**What the exercise asks**
A verbatim reproduction of the lines below, from the line containing "The image size is (1202, 656)." through the line containing "Open the teal triangle app tray icon", both ends included, is the whole required output.

**Task input**
* * *

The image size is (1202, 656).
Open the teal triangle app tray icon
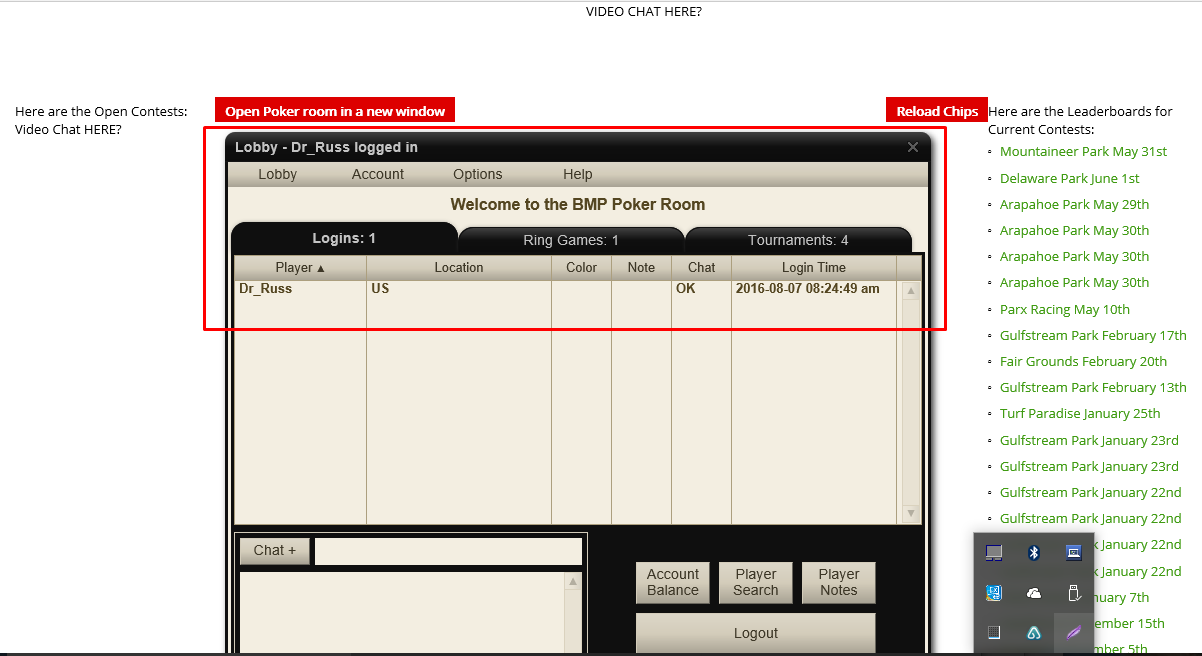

* * *

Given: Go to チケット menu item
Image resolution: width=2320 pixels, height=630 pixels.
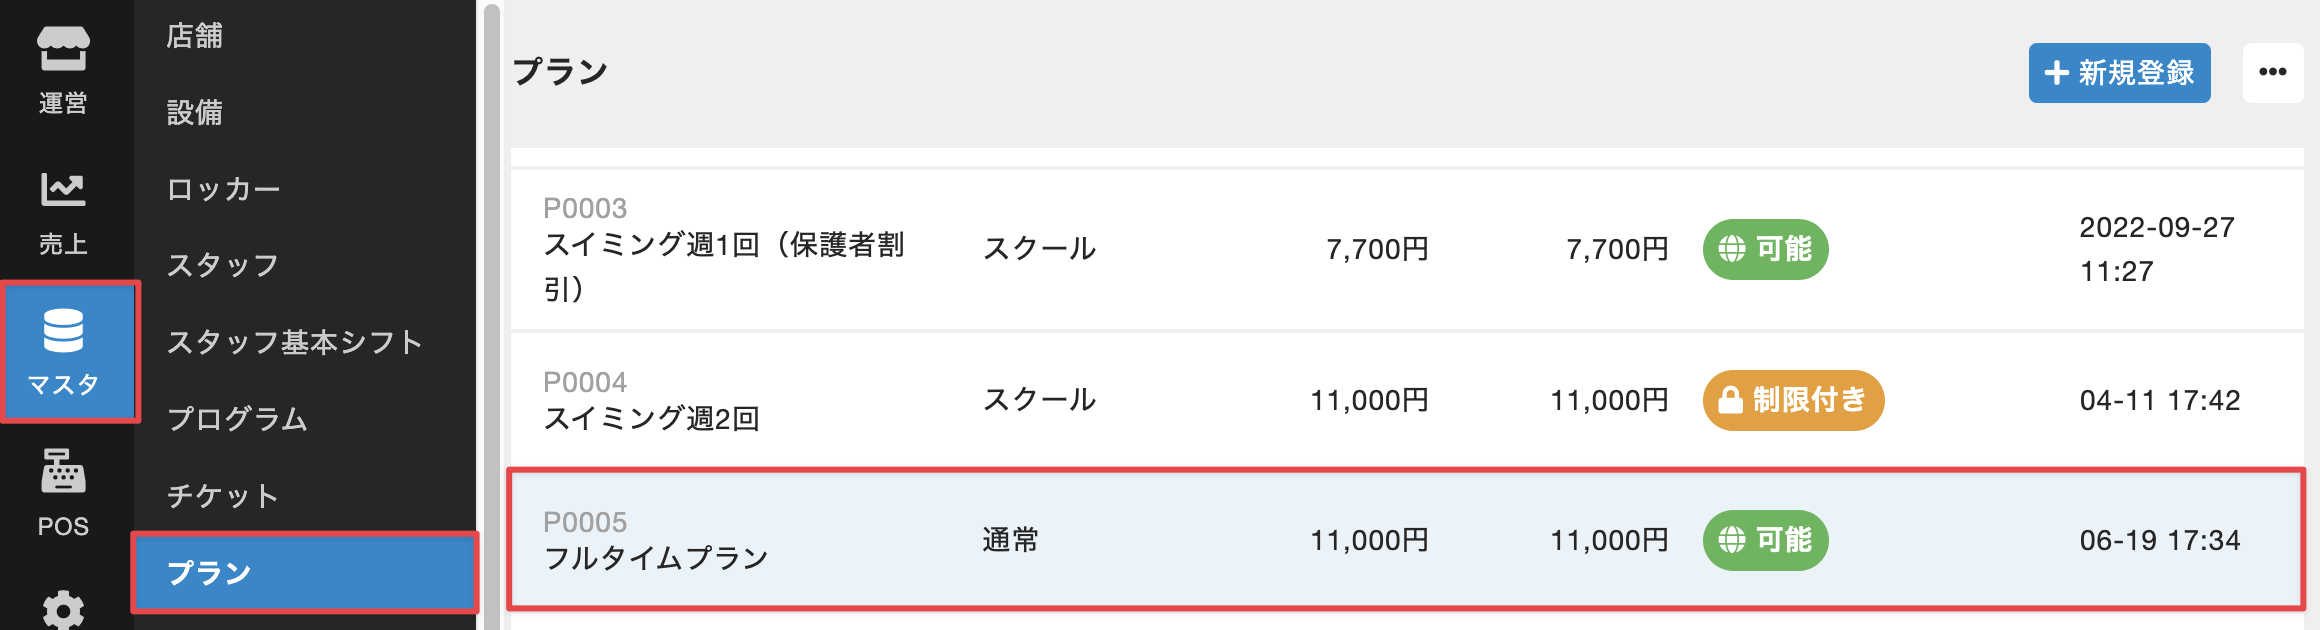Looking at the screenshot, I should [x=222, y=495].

* * *

**Written reply**
The image size is (1202, 656).
Open the teal triangle app tray icon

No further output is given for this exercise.